Exercise:
Answer these questions using the entrepreneur lessons passage.
1. What heading does the passage give Lesson 1?
2. What did the writer start without knowing which writing style to use?
3. Since which month has the writer missed weeks of the newsletter?

Reading passage:
To get your business off the ground, you need to do some heavy lifting.

Make your life as a (future) entrepreneur easier by considering the following lessons.

Lesson 1: Action is more important than planning

When we start out with an idea for what we want to do, it is easy to get lost in the planning stage. What domain should I choose? Which images should I use on my blog? Is this the right color palette for my logo? Would customers prefer this design over that design? Is this even what I want to work on? Do I want to write about this topic? … I am sure you could continue this list for pages.

Fact is: Most often, time spent on planning details is time spent procrastinating from action. For me, this is quite natural (unfortunately). Taking action, making the first steps, is putting yourself into a situation where you will end up making mistakes and that can be scary.

But more importantly, action is the only thing that will bring you forward. It is the thing that will drive climate innovation, and we never needed it as much as we do today.

When you start doing something, like writing a blog or calling potential customers, it provides you with direct feedback. From the outside, but also from the inside.

When I started The Climate Innovator, I did not know what writing style I wanted to use or on which topics I should be focusing, or how to best spread the information about my newsletter. Just by setting the website up and writing my first few articles, I got a feeling for how I wanted to build this thing.

So, take your idea and take it to your potential customers. And do it repeatedly. You will be able to move forward much faster.

Lesson 2: Make time for the things that are important to you

If you didn’t join this newsletter last week, you might have noticed that I missed a “few” weeks (all of them) since September. Obviously, this is not sustainable.

Supplied data:
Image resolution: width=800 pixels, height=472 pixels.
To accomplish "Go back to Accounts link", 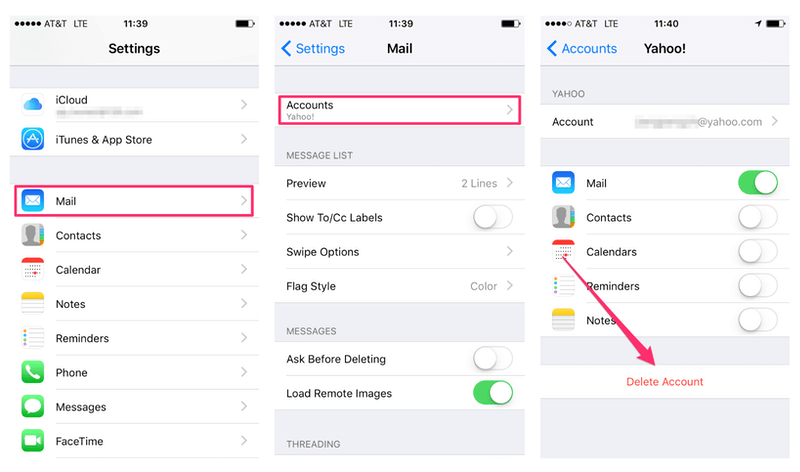I will 582,48.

Task result:
1. Action is more important than planning
2. The Climate Innovator
3. September